Desfiles internos à loja eram organizados, e revistas caprichadas produzidas. Frequentar a loja da Vila Nova Conceição era sinal de distinção. Ser presenteado com a caixa preta estampada com a assinatura da loja funcionava como um código de acesso a um grupo restrito. Criava-se o lifestyle Daslu. Bem antes de se falar em experiencia de consumo, a Daslu a inventava aqui no Brasil.

Eliane foi também responsável por trazer marcas estrangeiras ao país após a abertura dos portos em 1990. Nas araras da Daslu, as marcas nacionais foram aos poucos cedendo espaço para grifes europeias. A consagração veio em 1996 com a instalação da Chanel e a venda de mais de 70% da coleção no dia do lançamento. Dez anos depois, a Chanel brasileira continuava exclusivamente na Daslu e ainda era a que mais vendia por metro quadrado no mundo.

Foi no final dos anos 1990 que a Daslu, até então loja confidencial, passou a ser notícia recorrente na mídia nacional com o aumento das importações de roupas de grifes no Brasil, constantemente noticiadas, mas também pelo processo de expansão da loja que chegou a ocupar 23 casas do bairro paulistano. Filas de carros estacionados em frente ao conjunto de casas (sem placa, sem vitrine, trés exclusif) e movimentação cada vez maior no bairro residencial, segundo o plano diretor da cidade, fizeram com que a loja tivesse que mudar de endereço.
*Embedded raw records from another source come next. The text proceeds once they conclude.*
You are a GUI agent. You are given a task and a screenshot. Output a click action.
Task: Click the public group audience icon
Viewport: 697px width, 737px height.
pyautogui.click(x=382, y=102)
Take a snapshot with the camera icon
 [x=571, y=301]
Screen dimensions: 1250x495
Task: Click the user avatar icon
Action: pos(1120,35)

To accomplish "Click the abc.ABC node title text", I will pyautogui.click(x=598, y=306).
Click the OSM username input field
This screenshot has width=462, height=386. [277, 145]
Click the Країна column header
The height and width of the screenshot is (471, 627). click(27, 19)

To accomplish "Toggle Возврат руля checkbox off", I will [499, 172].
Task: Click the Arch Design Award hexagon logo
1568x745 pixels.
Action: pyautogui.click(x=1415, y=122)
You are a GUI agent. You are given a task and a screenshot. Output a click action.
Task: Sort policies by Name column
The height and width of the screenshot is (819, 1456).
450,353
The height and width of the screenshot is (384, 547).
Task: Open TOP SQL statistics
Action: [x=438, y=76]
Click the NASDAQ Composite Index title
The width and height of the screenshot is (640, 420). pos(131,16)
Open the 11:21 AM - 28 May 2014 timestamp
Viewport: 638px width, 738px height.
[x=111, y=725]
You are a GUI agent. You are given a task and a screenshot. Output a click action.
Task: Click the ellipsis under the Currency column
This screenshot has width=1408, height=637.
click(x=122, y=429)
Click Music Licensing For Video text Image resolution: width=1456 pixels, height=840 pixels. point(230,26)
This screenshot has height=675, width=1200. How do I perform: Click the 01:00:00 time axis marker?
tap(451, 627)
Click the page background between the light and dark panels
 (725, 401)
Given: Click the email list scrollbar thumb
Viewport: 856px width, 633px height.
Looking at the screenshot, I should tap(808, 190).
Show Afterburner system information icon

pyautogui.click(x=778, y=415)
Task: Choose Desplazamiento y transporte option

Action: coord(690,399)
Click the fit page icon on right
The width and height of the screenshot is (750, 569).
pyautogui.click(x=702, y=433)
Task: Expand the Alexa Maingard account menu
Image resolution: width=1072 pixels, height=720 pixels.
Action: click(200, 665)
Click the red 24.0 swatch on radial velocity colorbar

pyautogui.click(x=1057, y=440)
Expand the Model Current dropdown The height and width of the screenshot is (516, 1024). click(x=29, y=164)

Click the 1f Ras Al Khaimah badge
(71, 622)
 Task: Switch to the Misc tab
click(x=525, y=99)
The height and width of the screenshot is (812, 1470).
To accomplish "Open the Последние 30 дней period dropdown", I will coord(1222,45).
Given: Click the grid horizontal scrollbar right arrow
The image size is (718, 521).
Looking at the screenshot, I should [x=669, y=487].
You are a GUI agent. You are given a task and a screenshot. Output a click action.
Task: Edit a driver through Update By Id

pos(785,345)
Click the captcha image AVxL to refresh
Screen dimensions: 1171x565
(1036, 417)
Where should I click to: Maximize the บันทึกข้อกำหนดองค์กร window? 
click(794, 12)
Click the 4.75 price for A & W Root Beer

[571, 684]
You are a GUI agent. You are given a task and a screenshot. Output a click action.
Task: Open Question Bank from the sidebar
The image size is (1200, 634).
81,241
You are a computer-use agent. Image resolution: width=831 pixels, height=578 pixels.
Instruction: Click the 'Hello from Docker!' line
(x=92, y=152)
Em 2005, com a mudança para a Villa Daslu, um casarão néo clássico um tanto megalomaníaco nas margens do Rio Pinheiros, a Daslu não só inaugurava o que viria a ser o polo do consumo de luxo na capital paulistana – o eixo Marginal Pinheiros-Berrini- mas também um novo modelo de negócio. De fato, na mudança Eliane Tranchesi não se contentou em reproduzir o modelo consagrado da Vila Nova Conceição: ela o ampliou e a loja multimarcas tornou-se o que passou a ser conhecido como o templo do luxo.

Foi conservado o que fazia o charme da loja: uma divisão em cômodos; sessão feminina e masculina separadas tais dois closets distintos de uma grande casa; um atendimento exclusivo por dasluzetes, e muita roupa de grife. Em torno disso constituiu-se o primeiro ecossistema de marcas de luxo do país. Coabitavam debaixo da marca guarda-chuva Daslu (nessa época ainda responsável por 70% do faturamento da loja) marcas de segmentos tão diversos quanto vestuário, restauração, viagens, automóvel e até aviação.

Mais uma vez, ao congregar marcas e serviços muito distintos em um único espaço, a Daslu inovava. Em um mesmo lugar o consumidor podia agendar sua lua de mel e celebrar seu casamento no Terraço Daslu; comprar um carro e roupa para seus filhos. Tranchesi dava um passo adiante no conceito de experiência de marca.

Em seu trabalho acadêmico “Daslu: a construção da identidade de classe por meio do consumo de luxo”, Marie-Océane Gazurek explica que “com a instalação da loja em um lugar de maior visibilidade e acesso mais fácil, o público consumidor foi redefinido, atraindo pessoas que detinham o capital financeiro para consumir ali, mas não ousavam antes no espaço privado da Vila Nova Conceição. O que fidelizava os consumidores tradicionais e atraia os consumidores recentes era o que esse consumo representava; a inserção em uma determinada classe social, a da elite paulista, e o acesso aos seus ritos e códigos. A Villa Daslu se constituiu em mediação relevante na construção de uma identidade de classe na cidade de São Paulo.” Ou seja, o que era consumido ali não era somente “o produto em si, mas o ingresso em uma classe social distintiva, exclusiva e seleta.”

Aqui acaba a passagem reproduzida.